How did Paul use death and resurrection in 1 Corinthians 15?
o Christ died and was buried and raised on the third day and appeared too many (1 Corinthians 15:3-6). It was Christ that died for our sins and was resurrected, not Israel died and was resurrected on the third day.
o Death had taken some of the above five hundred persons that Christ appeared to after His resurrection (1 Corinthians 15:6). Nothing about Israel in this.
o Christ is preached that He has been raised from the dead, but if there is no resurrection Christ has not been raised; therefore, Christ is dead and their faith in Christ is useless (1 Corinthians 15:12-16). Not Israel died and resurrected.
o The Corinthians that had died (fallen asleep in Christ) had perished if there will not be a resurrection for THEM (1 Corinthians 15:18-19). Not Israel died and had perished.
o Christ has been raised from the dead, the first fruits of them that are dead (are asleep). Just as Christ was dead and resurrected, those who are asleep in Christ will be resurrected (1 Corinthians 15:20; 15:23). Nothing about Israel dying and being resurrected.
o All Adam’s descendant’s die (all mankind), the resurrection of all (all shall be made alive) will come by Christ (1 Corinthians 15:21-22). It is all mankind that dies, not just the nation of Israel.
o Christ was raised the first fruits, raised from the dead, them all that belong to Christ at His coming will also be raised from the dead (1 Corinthians 15:23). Still nothing about Israel dying and being resurrected.
o Then comes the end when Christ shall deliver up the kingdom, the church, to God and the last enemy, death, will be abolished (1 Corinthians 15:24-26). Death was not destroyed in A. D. 70.
o If the dead (those who are asleep in Christ) are not to be raised then living godly is of no use, do anything you want to for death will soon bring you to an end (1 Corinthians 15:29-34). If this were about Israel dying and being resurrected, their sins would not have brought Israel to an end.
o How are the dead raised, with what kind of body? (1 Corinthians 15:35-49).
o The earthly body of corruption is put in the ground; an incorruption body is raised.
o The earthly body is put in the ground in dishonor; it will be raised in glory.
o The earthly body is put in the ground in weakness; a body is raised in power.
o The earthly body is put in the ground a natural body; it is raised a spiritual body. The earthly body (natural body) is first, then the spiritual body at the resurrection of the dead.
o As we have borne the image of the earthly (Adam) we shall bear the image of the heavenly (Christ).

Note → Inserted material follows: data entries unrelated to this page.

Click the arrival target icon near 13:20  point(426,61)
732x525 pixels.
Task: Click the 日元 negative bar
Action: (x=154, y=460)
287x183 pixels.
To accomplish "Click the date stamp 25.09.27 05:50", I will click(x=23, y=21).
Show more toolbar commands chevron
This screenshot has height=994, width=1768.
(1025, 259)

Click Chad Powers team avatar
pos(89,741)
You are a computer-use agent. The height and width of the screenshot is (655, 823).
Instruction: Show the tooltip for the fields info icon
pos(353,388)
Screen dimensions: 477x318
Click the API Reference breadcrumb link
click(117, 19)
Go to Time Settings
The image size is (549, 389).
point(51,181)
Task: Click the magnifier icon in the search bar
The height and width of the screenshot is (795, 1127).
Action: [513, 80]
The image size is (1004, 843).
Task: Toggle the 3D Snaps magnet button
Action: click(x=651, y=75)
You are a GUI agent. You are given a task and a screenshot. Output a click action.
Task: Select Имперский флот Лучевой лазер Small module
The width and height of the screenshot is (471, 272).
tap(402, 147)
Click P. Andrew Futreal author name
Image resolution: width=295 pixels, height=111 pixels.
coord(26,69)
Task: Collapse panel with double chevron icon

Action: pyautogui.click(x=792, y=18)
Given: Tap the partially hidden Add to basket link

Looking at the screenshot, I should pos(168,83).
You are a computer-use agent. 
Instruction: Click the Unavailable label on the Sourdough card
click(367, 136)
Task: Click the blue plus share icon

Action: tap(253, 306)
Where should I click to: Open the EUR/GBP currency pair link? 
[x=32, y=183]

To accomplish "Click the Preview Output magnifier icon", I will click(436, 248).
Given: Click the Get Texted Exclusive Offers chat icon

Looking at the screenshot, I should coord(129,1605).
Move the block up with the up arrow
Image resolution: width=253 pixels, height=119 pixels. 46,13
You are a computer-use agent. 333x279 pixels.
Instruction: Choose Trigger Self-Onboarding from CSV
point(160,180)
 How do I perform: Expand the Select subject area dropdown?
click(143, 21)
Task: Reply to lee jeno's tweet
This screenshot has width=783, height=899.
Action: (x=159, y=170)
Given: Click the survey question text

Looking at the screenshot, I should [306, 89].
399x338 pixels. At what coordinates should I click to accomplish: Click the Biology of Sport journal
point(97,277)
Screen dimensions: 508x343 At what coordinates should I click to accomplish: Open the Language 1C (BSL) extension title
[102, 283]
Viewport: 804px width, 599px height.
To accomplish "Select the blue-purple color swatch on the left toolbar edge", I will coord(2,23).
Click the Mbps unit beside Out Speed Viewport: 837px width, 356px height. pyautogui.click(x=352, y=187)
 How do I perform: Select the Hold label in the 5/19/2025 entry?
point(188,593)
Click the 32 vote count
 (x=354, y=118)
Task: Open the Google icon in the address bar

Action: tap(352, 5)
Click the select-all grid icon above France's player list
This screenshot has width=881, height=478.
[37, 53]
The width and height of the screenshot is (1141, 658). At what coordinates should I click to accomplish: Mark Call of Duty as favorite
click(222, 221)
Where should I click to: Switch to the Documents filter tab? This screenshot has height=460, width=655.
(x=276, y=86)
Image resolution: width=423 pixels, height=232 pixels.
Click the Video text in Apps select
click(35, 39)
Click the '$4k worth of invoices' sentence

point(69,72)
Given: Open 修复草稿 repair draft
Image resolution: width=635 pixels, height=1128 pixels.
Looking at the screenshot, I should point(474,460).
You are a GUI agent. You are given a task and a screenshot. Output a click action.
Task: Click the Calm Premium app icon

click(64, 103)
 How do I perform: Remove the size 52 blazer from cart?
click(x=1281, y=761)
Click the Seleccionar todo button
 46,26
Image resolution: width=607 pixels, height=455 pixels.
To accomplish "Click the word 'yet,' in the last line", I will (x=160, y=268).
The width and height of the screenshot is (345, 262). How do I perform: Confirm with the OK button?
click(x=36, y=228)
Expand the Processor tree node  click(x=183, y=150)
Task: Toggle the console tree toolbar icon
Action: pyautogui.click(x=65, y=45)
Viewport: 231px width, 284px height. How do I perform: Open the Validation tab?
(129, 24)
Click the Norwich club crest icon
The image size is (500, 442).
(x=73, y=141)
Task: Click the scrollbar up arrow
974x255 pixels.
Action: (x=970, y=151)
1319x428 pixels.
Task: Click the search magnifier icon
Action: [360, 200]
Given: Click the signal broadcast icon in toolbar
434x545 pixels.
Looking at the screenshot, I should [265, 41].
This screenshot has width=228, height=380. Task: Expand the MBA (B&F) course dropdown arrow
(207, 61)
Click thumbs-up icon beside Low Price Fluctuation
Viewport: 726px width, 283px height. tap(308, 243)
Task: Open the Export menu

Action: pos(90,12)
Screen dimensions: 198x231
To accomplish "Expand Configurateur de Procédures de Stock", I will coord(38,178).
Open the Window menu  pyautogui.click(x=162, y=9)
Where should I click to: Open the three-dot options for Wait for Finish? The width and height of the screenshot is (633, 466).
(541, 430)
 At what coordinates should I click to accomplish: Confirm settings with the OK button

The image of Adam is not the natural nation of Israel.
o Not all Christians will die, but all, those who are living when Christ returns, and those who are asleep (dead) will both be changed in the same moment, in the twinkling of an eye to an incorruptible, immortality body (1 Corinthians 15:50-54). The living Christians in A. D. 70 where not changed from natural earthy bodies to spiritual bodies.
From the above it is clear that Paul said nothing about Old Testament Israel in 1 Corinthians 15. After the second coming of Christ and the resurrection and judgment, only then will there be no more death, it will be swallowed up in victory (1 Corinthians 15:54-58).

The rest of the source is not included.